🤖 AI Summary
This work addresses the challenges of unsafe training and the difficulty of balancing efficiency and safety in deploying deep reinforcement learning for high-speed autonomous driving. The authors propose MoE-RM-SRL, a unified safe reinforcement learning framework that integrates safety distance (SD), reward machines (RM), and a sparsely-gated mixture-of-experts (MoE) architecture. By incorporating a rule-aware reward mechanism, the framework ensures safety during training, while minimal expert activation enables efficient decision-making. Built upon DQN, the system is validated on both the CARLA simulator and a six-degree-of-freedom driver-in-the-loop VR platform. Experiments demonstrate that MoE-RM-SRL significantly outperforms existing methods in randomized two-lane scenarios, simultaneously improving safety and traffic efficiency, and naturally extends to complex traffic situations such as multi-lane environments and on/off-ramp merging.
📝 Abstract
Deep reinforcement learning (DRL) offers a compelling route to decision-making for advanced autonomous vehicles (AVs), yet its trial-and-error nature makes it difficult to guarantee safety during training and to achieve both safety and efficiency at deployment.
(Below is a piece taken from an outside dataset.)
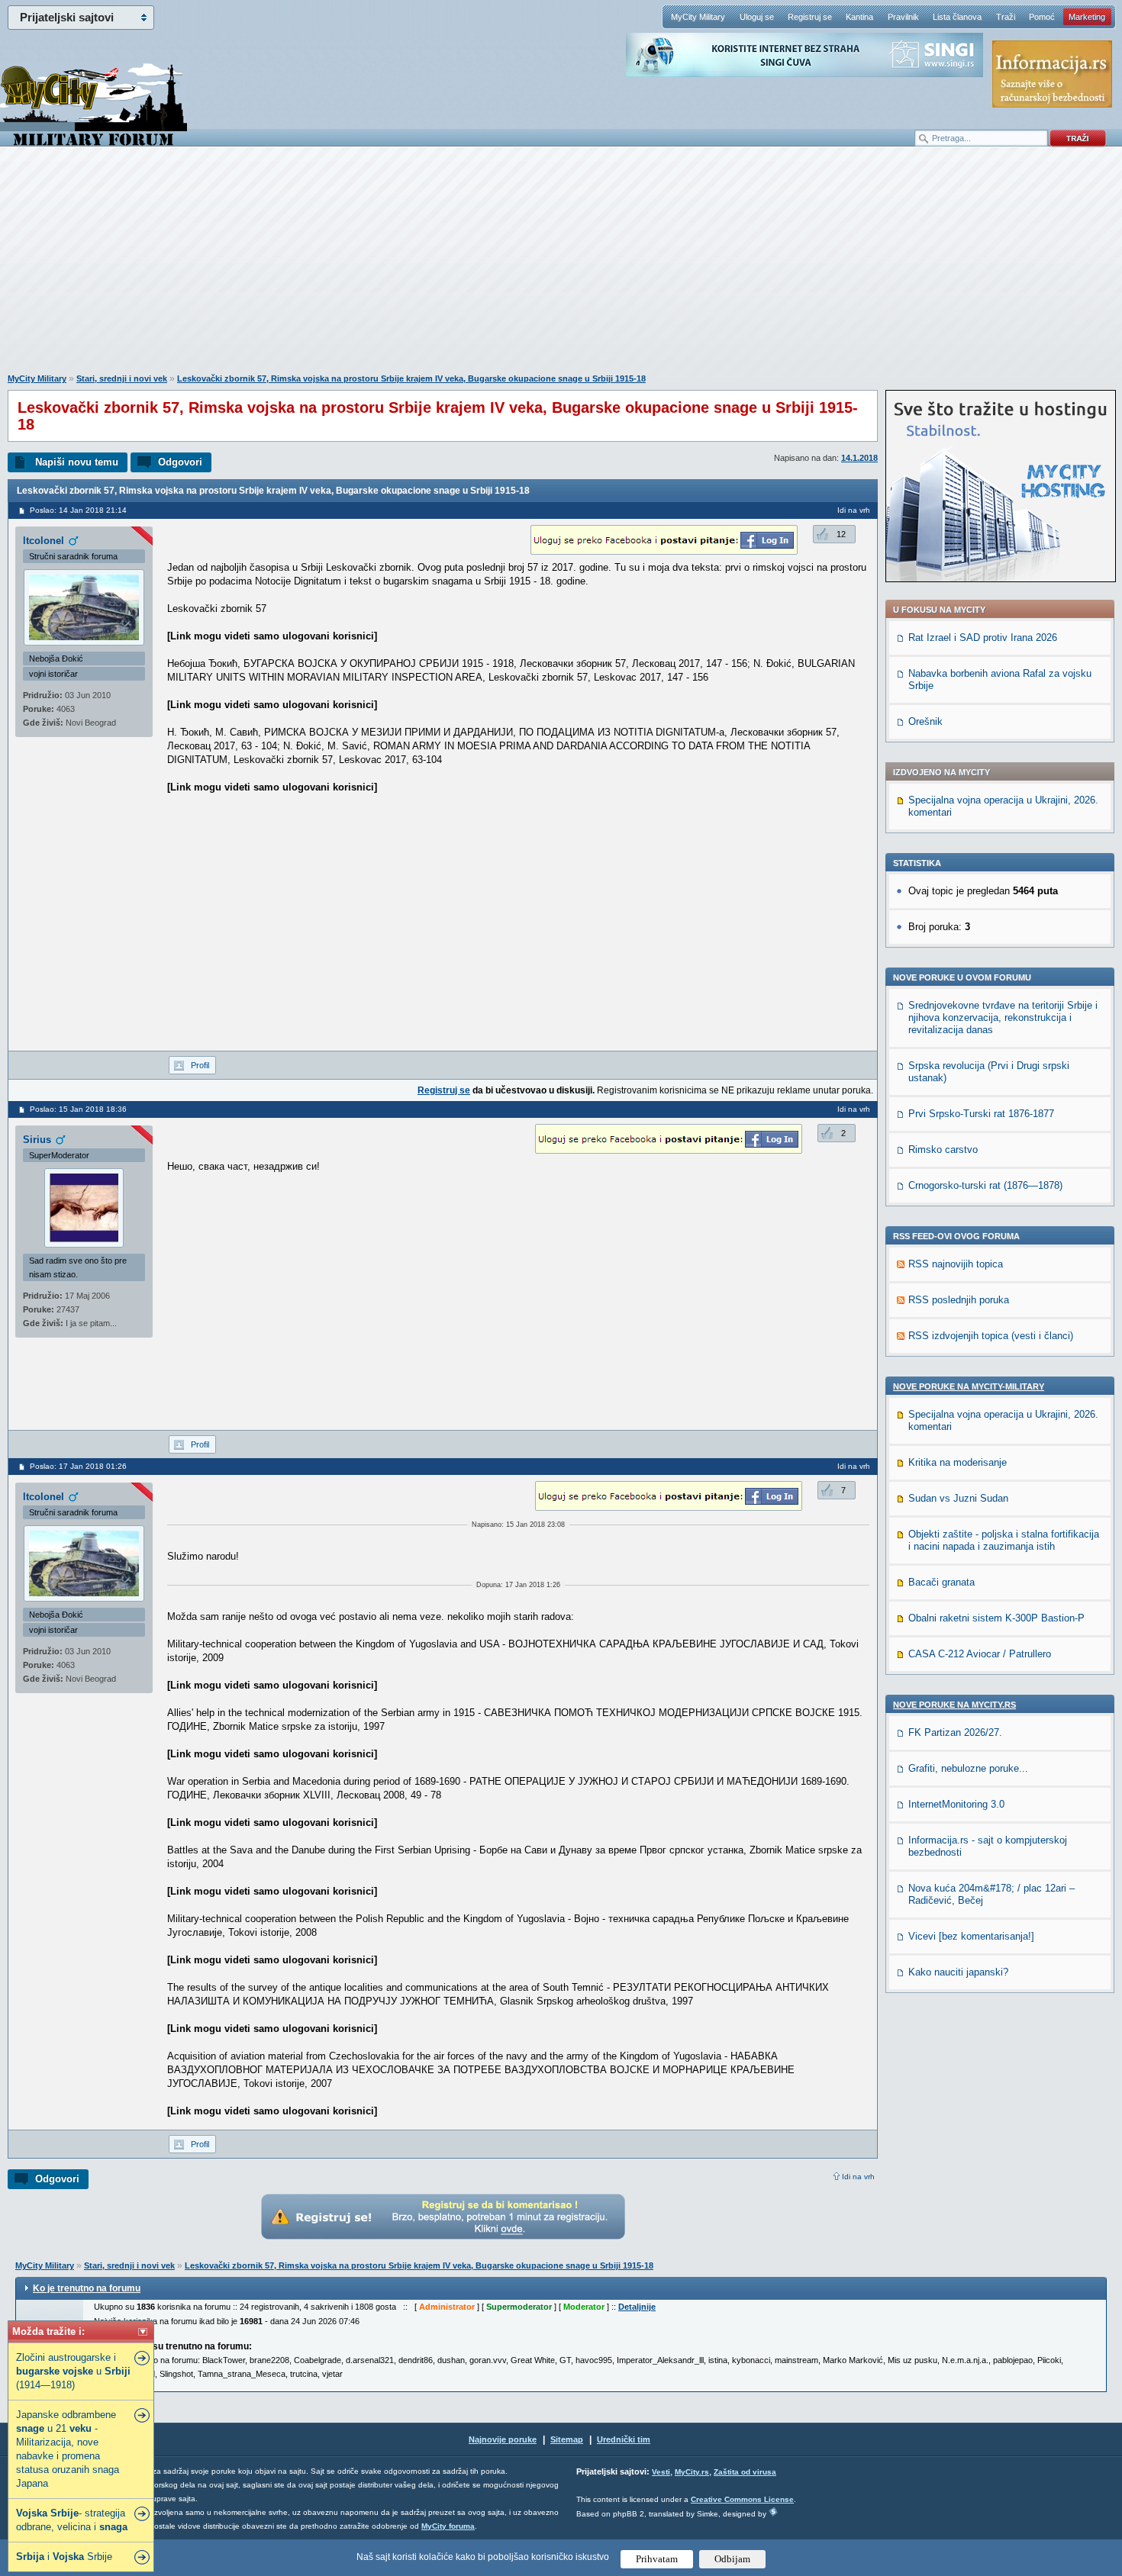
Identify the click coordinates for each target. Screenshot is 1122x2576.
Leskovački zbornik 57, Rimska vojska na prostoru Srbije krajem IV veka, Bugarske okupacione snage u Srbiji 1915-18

We propose a unified safe reinforcement learning (SRL) framework that integrates safe distance (SD), reward machines (RM), and mixture-of-experts (MoE), termed MoE-RM-SRL. For deployment, SD and RM jointly shape a rule-aware reward that encodes highway traffic regulations and stage-wise objectives, enabling safe and reliable behavior without sacrificing efficiency. For training, we introduce a sparsely gated MoE layer comprising up to 11 deep Q-networks (DQNs); an SD-based gating rule activates a minimal set of experts for lane-keeping and lane-changing, mitigating the instability, discontinuities, and impulsive transients commonly induced by switching between heterogeneous controllers (e.g., MPC/rule-based modules and learned policies). We implement the proposed architecture in CARLA and integrate it with a 6-DoF driver-in-the-loop virtual-reality (DiL-VR) platform. Experiments in stochastic two-lane traffic show that MoE-RM-SRL substantially improves safety and efficiency over state-of-the-art baselines, and the framework naturally extends to multi-lane driving as well as on-ramp merging and exiting scenarios.